Friday, September 08, 2006

I'm not allowed to speak to you, Mrs Tompkins

Schools are to be forbidden to interview parents when deciding which children to admit. It seems our favourite sources of news expect liberals to think this is good news. The BBC reports it under the headline: "Backdoor school selection curbed ." The Guardian reports it under the headline: "Admissions code aims to make selection fairer."

But if schools are banned from interviewing parents, doesn't that mean parents are banned from interviewing schools too? How, in those circumstances, can they possibly decide whether a particular school will suit their child or not?

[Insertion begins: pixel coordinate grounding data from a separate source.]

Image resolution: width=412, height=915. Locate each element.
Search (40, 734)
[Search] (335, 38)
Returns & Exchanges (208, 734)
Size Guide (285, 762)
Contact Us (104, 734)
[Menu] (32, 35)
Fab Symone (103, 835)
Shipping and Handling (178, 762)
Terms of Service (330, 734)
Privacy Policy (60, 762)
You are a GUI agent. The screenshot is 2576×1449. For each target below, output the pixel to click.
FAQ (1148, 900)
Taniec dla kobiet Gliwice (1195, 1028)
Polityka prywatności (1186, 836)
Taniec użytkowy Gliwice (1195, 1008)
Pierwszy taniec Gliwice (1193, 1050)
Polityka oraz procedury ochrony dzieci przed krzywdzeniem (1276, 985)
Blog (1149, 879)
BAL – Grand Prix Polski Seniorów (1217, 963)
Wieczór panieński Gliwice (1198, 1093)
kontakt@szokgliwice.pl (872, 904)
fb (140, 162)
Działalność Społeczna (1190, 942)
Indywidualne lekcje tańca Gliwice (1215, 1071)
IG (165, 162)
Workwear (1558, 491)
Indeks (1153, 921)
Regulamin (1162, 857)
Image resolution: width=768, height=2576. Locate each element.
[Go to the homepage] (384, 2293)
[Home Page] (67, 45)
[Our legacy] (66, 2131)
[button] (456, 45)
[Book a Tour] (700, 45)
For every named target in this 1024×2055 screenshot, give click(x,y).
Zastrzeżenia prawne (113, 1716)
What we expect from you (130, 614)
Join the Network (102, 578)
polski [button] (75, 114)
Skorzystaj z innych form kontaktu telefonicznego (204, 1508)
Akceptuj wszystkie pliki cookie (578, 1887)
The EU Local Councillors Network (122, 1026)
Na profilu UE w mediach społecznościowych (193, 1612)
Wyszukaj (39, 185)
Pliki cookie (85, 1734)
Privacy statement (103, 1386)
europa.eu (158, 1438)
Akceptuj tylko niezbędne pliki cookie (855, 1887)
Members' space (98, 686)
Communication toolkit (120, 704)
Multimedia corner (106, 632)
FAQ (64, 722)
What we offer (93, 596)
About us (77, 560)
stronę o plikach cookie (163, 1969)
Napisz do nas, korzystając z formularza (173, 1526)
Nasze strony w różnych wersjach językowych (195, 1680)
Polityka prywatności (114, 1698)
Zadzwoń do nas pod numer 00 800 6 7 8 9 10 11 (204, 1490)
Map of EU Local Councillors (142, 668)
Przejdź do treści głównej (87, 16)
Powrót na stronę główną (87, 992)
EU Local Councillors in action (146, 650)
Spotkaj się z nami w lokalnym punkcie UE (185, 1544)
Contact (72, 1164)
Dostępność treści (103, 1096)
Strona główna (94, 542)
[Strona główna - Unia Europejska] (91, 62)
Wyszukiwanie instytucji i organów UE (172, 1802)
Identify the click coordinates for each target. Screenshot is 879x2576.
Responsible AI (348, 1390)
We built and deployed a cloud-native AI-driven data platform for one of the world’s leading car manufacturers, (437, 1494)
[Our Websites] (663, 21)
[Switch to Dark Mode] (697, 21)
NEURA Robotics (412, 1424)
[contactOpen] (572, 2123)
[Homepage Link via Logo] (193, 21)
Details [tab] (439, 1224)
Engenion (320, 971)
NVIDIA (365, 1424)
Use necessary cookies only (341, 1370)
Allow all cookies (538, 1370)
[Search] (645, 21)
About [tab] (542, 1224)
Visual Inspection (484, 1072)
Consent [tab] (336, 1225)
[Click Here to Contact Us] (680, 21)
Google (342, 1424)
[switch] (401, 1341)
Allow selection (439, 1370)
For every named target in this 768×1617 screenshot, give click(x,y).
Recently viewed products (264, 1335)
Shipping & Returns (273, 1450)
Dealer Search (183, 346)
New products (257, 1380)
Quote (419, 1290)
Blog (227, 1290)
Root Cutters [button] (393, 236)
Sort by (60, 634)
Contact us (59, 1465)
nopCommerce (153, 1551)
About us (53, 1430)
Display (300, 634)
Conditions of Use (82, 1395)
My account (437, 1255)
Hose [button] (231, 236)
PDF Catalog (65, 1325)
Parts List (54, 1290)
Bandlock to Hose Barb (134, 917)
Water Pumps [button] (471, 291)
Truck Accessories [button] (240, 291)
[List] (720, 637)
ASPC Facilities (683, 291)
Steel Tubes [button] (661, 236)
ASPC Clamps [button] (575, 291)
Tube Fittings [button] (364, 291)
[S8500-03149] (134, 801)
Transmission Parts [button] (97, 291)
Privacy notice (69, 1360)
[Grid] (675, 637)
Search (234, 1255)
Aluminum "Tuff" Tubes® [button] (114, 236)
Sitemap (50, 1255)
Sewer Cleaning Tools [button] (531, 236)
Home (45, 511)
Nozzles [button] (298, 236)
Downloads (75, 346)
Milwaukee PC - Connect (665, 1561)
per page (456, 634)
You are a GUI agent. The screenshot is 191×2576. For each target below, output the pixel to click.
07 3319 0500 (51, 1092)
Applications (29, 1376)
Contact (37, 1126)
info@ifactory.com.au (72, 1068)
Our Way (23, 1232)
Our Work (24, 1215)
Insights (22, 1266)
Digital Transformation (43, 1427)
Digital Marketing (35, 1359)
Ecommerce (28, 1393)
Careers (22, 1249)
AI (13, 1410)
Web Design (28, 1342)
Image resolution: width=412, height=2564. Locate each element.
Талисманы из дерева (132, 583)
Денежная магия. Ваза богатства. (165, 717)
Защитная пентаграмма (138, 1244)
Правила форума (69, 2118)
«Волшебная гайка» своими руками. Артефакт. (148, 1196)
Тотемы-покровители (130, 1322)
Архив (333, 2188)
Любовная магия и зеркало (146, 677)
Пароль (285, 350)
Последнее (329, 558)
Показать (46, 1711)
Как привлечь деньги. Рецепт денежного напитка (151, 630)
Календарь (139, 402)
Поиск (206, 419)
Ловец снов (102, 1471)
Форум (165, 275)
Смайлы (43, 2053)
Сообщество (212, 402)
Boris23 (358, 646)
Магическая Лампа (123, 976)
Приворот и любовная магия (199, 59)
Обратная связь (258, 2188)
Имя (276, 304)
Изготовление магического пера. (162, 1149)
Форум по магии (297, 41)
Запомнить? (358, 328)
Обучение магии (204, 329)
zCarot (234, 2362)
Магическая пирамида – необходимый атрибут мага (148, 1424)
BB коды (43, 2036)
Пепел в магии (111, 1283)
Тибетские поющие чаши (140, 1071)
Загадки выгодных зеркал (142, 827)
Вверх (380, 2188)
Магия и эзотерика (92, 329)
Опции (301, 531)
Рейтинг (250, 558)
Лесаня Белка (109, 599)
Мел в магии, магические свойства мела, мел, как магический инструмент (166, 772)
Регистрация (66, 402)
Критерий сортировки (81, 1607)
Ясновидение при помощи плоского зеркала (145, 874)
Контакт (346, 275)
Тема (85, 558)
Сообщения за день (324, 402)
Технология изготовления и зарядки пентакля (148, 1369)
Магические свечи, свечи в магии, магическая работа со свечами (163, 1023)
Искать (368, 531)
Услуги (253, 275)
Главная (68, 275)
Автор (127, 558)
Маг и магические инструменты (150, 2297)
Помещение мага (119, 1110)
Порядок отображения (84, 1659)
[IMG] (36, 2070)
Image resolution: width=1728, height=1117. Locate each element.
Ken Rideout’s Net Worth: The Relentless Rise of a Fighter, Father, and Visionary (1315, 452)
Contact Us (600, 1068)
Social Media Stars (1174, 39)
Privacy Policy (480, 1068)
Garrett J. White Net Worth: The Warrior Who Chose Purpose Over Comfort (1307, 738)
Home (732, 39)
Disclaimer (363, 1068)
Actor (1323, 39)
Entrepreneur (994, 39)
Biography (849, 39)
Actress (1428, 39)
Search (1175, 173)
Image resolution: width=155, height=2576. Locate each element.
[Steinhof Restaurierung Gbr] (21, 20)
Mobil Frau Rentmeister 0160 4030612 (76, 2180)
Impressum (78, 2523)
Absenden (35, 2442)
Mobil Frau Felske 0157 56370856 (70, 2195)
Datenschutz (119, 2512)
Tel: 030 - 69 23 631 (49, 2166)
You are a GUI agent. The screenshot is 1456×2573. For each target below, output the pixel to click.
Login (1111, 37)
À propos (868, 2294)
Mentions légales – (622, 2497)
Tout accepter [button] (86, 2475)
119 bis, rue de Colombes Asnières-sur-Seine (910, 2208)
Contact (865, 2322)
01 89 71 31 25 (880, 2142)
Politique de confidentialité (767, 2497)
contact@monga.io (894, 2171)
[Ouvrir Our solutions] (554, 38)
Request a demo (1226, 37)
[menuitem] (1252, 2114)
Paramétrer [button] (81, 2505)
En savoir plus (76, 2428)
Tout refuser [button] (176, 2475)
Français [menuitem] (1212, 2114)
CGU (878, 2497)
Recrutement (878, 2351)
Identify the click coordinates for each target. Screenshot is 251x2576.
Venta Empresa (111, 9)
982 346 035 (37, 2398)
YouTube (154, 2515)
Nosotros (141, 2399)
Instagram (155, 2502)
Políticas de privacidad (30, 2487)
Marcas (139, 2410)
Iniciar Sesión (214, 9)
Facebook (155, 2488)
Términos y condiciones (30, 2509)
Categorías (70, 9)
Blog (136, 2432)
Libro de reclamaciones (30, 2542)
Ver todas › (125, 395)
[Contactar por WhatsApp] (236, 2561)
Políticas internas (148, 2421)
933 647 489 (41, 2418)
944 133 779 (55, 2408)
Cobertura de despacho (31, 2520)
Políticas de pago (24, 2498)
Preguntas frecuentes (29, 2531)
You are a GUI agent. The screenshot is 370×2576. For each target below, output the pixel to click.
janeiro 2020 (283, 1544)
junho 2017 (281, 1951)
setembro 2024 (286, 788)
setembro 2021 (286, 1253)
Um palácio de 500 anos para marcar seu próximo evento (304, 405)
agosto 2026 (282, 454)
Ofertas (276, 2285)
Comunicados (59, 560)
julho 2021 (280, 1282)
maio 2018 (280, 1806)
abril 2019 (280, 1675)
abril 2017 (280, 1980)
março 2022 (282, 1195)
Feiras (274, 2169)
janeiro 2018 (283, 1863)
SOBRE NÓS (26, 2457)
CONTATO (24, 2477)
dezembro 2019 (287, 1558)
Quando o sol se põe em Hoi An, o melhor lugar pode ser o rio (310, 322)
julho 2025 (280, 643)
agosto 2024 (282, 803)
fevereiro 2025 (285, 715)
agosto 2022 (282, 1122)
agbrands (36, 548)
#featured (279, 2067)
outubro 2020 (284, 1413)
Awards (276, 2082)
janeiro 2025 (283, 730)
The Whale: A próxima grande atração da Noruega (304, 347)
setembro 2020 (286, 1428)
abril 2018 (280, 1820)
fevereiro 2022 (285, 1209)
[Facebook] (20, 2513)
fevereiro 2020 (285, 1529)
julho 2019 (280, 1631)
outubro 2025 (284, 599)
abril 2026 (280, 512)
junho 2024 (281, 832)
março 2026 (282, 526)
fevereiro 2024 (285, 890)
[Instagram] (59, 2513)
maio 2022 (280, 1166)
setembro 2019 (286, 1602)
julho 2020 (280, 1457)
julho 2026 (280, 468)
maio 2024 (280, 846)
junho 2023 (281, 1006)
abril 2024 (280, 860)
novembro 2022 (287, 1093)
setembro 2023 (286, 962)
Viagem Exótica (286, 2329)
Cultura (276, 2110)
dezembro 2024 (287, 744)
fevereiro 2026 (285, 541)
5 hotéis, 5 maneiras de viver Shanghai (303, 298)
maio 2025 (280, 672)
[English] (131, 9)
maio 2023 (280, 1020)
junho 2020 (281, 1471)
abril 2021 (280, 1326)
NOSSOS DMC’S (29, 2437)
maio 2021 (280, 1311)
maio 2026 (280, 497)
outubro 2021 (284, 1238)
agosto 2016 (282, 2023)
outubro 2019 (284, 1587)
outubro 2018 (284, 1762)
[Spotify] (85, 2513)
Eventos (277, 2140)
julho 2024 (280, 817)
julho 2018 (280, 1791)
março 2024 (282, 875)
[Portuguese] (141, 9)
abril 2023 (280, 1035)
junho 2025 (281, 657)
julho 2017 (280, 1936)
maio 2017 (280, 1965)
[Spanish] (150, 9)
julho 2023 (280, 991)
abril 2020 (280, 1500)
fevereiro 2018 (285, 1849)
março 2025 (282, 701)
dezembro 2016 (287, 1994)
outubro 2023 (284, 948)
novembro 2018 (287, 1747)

This government move implies that children are an amorphous mass who can be sent to one school or another without any concern for their individual character or abilities. Yet, as I said in the Guardian (hem, hem) in April:

If liberalism is to amount to something more than socialism without the identity cards, respect for individual difference must be central to it.
And the official Lib Dem response today? Sarah Teather's press release says:
A system where applications were kept anonymous would be much more sound. It would guarantee that schools could not pick, or exclude, children because of knowledge of their family name or address.
Oh dear.

1 comment:

  1. [sigh] The unspoken assumption is that citizens are merely supplicants for the bounty supplied by the state, and that the organs of the state are the only ones which will do any choosing, rather than citizens being consumers with a right to make their own choices. But then, there does seem to be a large section of the Liberal Democrat membership who really belong in the Labour Party.